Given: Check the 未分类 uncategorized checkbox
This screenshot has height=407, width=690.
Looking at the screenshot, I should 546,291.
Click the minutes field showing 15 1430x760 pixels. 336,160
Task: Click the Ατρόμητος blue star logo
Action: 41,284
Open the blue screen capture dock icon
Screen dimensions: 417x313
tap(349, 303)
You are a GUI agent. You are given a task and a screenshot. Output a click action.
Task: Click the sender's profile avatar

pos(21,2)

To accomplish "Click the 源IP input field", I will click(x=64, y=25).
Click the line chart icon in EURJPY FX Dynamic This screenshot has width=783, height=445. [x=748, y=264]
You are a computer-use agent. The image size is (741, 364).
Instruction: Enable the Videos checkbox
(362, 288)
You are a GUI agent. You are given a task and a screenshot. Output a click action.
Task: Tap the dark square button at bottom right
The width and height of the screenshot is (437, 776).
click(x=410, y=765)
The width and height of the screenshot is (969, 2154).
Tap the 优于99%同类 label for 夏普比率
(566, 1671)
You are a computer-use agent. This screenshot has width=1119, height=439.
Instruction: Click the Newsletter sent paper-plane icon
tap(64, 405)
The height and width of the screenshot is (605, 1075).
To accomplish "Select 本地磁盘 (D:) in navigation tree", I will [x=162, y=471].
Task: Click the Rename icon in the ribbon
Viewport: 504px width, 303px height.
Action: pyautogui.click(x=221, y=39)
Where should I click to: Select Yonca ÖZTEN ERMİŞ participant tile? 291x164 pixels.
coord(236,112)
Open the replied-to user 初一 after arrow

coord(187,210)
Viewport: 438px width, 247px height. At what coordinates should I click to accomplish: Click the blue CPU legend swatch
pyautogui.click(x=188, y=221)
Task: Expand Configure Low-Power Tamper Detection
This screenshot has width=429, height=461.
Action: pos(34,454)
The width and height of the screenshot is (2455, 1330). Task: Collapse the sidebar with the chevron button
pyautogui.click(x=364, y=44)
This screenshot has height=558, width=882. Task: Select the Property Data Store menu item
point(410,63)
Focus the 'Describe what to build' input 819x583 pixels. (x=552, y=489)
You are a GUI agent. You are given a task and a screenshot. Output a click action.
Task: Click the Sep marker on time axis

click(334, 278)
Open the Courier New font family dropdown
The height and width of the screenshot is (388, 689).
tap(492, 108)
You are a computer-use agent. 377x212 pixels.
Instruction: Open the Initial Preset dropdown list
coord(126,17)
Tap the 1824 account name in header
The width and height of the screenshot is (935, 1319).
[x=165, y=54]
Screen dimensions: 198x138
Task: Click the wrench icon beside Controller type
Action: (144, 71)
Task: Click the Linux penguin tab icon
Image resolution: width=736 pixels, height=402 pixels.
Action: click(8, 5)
====
◆ Work to do
Render the data, from its first line to the line containing "point(410,63)", as a Markdown table with the columns Row and Line, numbering each row and omitting blank lines.

◆ Exercise answer
| Row | Line |
|---|---|
| 1 | Given: Check the 未分类 uncategorized checkbox |
| 2 | This screenshot has height=407, width=690. |
| 3 | Looking at the screenshot, I should 546,291. |
| 4 | Click the minutes field showing 15 1430x760 pixels. 336,160 |
| 5 | Task: Click the Ατρόμητος blue star logo |
| 6 | Action: 41,284 |
| 7 | Open the blue screen capture dock icon |
| 8 | Screen dimensions: 417x313 |
| 9 | tap(349, 303) |
| 10 | You are a GUI agent. You are given a task and a screenshot. Output a click action. |
| 11 | Task: Click the sender's profile avatar |
| 12 | pos(21,2) |
| 13 | To accomplish "Click the 源IP input field", I will click(x=64, y=25). |
| 14 | Click the line chart icon in EURJPY FX Dynamic This screenshot has width=783, height=445. [x=748, y=264] |
| 15 | You are a computer-use agent. The image size is (741, 364). |
| 16 | Instruction: Enable the Videos checkbox |
| 17 | (362, 288) |
| 18 | You are a GUI agent. You are given a task and a screenshot. Output a click action. |
| 19 | Task: Tap the dark square button at bottom right |
| 20 | The width and height of the screenshot is (437, 776). |
| 21 | click(x=410, y=765) |
| 22 | The width and height of the screenshot is (969, 2154). |
| 23 | Tap the 优于99%同类 label for 夏普比率 |
| 24 | (566, 1671) |
| 25 | You are a computer-use agent. This screenshot has width=1119, height=439. |
| 26 | Instruction: Click the Newsletter sent paper-plane icon |
| 27 | tap(64, 405) |
| 28 | The height and width of the screenshot is (605, 1075). |
| 29 | To accomplish "Select 本地磁盘 (D:) in navigation tree", I will [x=162, y=471]. |
| 30 | Task: Click the Rename icon in the ribbon |
| 31 | Viewport: 504px width, 303px height. |
| 32 | Action: pyautogui.click(x=221, y=39) |
| 33 | Where should I click to: Select Yonca ÖZTEN ERMİŞ participant tile? 291x164 pixels. |
| 34 | coord(236,112) |
| 35 | Open the replied-to user 初一 after arrow |
| 36 | coord(187,210) |
| 37 | Viewport: 438px width, 247px height. At what coordinates should I click to accomplish: Click the blue CPU legend swatch |
| 38 | pyautogui.click(x=188, y=221) |
| 39 | Task: Expand Configure Low-Power Tamper Detection |
| 40 | This screenshot has width=429, height=461. |
| 41 | Action: pos(34,454) |
| 42 | The width and height of the screenshot is (2455, 1330). Task: Collapse the sidebar with the chevron button |
| 43 | pyautogui.click(x=364, y=44) |
| 44 | This screenshot has height=558, width=882. Task: Select the Property Data Store menu item |
| 45 | point(410,63) |